La nouvelle compil et complétude est signée Rinaldo Alessandrini, qui cumule les fonctions de chef d’orchestre et de claveciniste durant la représentation, et qui a opté pour une formation camériste, intimiste, povera, à base surtout de cordes de toutes sortes (chromatiques tels les clavecins et les harpes, frottées comme les violons, violoncelle et contrebasse, pincées comme les luths et les théorbe) contrastant avec une scénographie théâtrale sensationnelle (signée Robert Wilson et Annick Lavallée-Benny) mais soutenant, sinon amplement, du moins suffisamment, du bas de la fausse fosse (de plain-pied avec les sièges de l’« orchestre ») récitatifs et arias des solistes, duettistes et choristes sur scène.

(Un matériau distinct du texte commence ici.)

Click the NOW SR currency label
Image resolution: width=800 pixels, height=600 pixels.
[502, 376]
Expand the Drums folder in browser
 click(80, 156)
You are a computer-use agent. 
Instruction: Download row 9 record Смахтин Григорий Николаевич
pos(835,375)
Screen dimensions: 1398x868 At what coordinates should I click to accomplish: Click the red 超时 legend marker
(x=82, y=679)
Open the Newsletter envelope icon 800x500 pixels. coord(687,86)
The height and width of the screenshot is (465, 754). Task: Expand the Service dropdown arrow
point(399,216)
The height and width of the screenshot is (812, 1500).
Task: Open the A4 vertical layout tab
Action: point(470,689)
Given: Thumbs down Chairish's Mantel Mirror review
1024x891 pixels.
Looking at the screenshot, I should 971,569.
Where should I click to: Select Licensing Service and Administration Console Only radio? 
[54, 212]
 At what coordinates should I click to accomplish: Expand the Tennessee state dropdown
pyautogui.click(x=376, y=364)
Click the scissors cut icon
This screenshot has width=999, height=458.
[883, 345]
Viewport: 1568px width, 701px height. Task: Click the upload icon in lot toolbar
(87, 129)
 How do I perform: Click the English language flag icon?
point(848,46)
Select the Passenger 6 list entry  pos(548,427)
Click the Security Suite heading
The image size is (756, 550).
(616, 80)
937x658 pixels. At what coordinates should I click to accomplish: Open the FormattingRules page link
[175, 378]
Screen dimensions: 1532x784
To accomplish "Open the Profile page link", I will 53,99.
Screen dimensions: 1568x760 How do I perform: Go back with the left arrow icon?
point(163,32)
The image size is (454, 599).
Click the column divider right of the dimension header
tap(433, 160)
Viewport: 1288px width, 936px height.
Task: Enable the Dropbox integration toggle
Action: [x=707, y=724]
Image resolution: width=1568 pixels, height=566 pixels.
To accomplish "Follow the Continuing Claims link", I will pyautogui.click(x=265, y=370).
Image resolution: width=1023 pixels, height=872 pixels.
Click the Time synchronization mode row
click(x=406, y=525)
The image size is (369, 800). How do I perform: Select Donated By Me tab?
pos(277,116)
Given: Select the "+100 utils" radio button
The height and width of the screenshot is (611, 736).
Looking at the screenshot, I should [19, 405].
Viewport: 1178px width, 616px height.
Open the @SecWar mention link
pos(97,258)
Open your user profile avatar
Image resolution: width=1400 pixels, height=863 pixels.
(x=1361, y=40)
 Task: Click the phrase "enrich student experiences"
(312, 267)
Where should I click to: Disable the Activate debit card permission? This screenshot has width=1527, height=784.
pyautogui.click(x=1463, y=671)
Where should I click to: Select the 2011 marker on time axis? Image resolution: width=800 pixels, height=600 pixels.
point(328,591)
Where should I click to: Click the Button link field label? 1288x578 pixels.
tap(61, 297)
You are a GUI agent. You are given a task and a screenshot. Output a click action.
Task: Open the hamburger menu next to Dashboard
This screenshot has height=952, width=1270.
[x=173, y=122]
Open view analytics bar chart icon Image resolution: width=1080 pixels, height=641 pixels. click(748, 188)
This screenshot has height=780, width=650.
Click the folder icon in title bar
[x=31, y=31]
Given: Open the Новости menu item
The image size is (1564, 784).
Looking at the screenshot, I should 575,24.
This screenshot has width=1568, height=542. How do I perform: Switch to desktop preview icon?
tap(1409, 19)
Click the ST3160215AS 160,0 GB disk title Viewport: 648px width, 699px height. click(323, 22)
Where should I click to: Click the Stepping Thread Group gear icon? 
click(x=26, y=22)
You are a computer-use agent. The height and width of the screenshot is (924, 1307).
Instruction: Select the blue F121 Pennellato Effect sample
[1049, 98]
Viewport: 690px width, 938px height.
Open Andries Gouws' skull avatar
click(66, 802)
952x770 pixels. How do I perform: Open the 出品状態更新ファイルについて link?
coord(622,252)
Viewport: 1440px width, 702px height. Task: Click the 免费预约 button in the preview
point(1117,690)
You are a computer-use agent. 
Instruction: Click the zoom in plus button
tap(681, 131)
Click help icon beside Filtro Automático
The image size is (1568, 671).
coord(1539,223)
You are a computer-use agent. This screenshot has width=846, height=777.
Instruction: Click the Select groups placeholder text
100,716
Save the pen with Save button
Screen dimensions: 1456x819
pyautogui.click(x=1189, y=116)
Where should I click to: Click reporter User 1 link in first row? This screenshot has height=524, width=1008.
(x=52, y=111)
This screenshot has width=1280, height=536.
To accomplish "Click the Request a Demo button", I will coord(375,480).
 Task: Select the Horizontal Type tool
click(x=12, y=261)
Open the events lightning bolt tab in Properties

Rien de démesuré, malgré les apparences, que ce soit dans la déco (sol en damier de 221 cases, si on a bien calculé, colonnades, arbustes, haies de buis, pin déraciné, chapiteau décapité, etc.) qui se déploie, se déplace de jardin à cour (et vice versa), s’élève ou s’enfonce jusqu’au lac souterrain de Garnier cher à Gaston Leroux, dans l’illumination tout en aplats du plateau, ou bien dans la mise en place, en danse ou en scène des comédiens-chanteurs. Rien d’extravagant, en dehors de l’utilisation d’effets simples d’apparence, de farces et de trappes datant au moins de Robert Houdin, de rails, de poulies, de mécaniques et de moteurs hydrauliques camouflés, enterrés, hors champ au doux ronron à peine couvert par les artistes lyriques et les musiciens. Avec ce peu relatif, Bob Wilson parvient à obtenir le plus – plus de sens au texte délivré par le livret, connoté psychologiquement, politiquement, philosophiquement, plus de sensations produites par les sons, les silences, les rythmes et les mélodies du drame musical, plus de qualité plastique, aussi.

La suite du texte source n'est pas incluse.